We’ve initiated the clinical development of ifetroban for the treatment of cardiomyopathy associated with Duchenne Muscular Dystrophy (DMD). Based on pre-clinical findings, the U.S. FDA has cleared our application to study ifetroban in DMD patients, 7 years of age and older.


In conjunction with the clearance of our application to begin patient studies, we were awarded just over $1 million in funding from the FDA through their Orphan Drug Grant.


This funding will support a Phase II multicenter study evaluating ifetroban for safety and efficacy in the treatment of DMD heart muscle disease while improving the quality of life in children and men with DMD. For more information about enrollment in this clinical trial please email the Company at research@cumberlandpharma.com.


The FDA Orphan Drug Grant program’s mission is to advance the evaluation and development of products that demonstrate promise for the diagnosis and/or treatment of rare diseases or conditions. Cumberland’s study is the very first DMD clinical study approved for FDA Orphan Product Development funding.

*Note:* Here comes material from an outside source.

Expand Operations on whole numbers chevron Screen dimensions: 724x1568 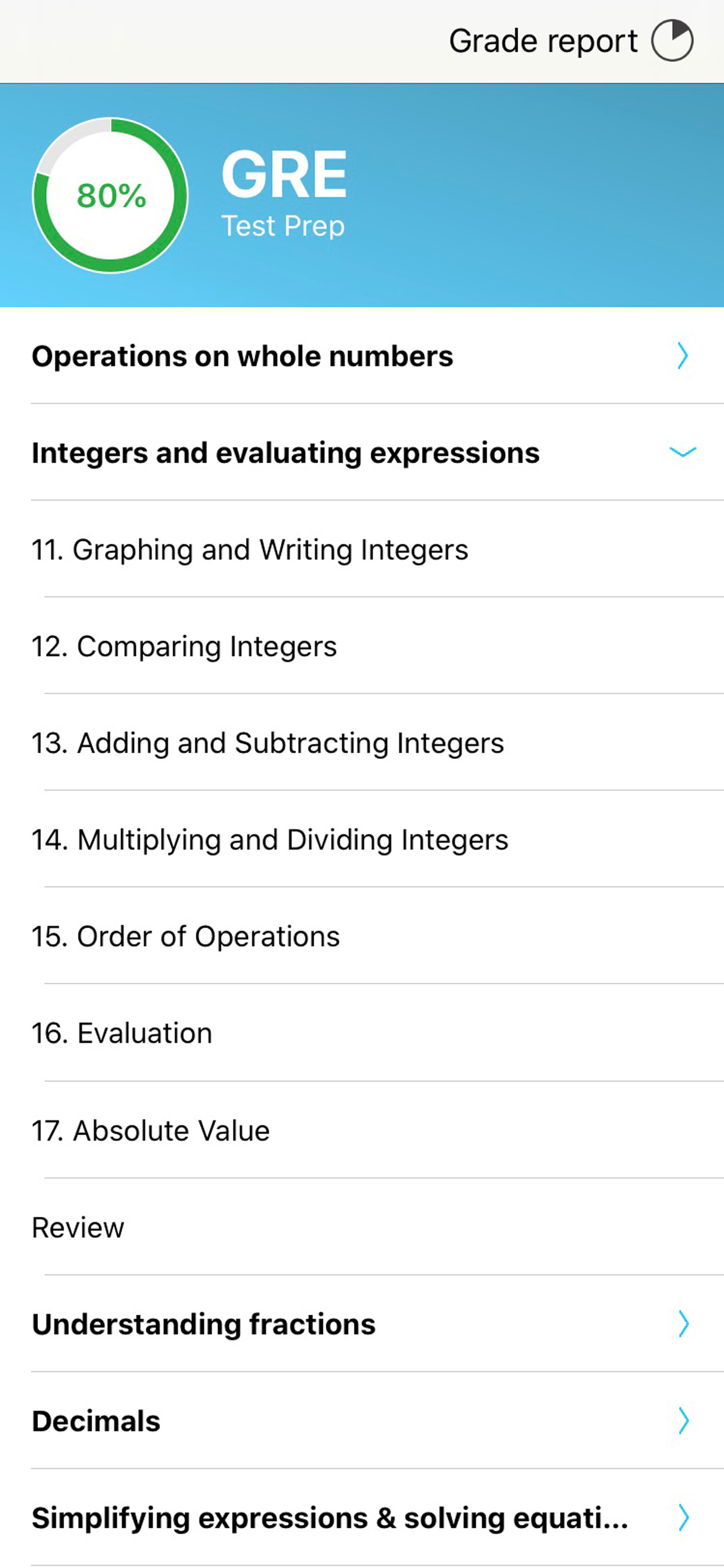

Additionally, we also have Phase II clinical programs underway evaluating ifetroban in patients with Systemic Sclerosis, Aspirin-Exacerbated Respiratory Disease, Hepatorenal Syndrome and Portal Hypertension. We are excited to begin this fifth ifetroban study as we continue to harness the power of the ifetroban molecule and seek out ways to develop medicines for unmet medical needs.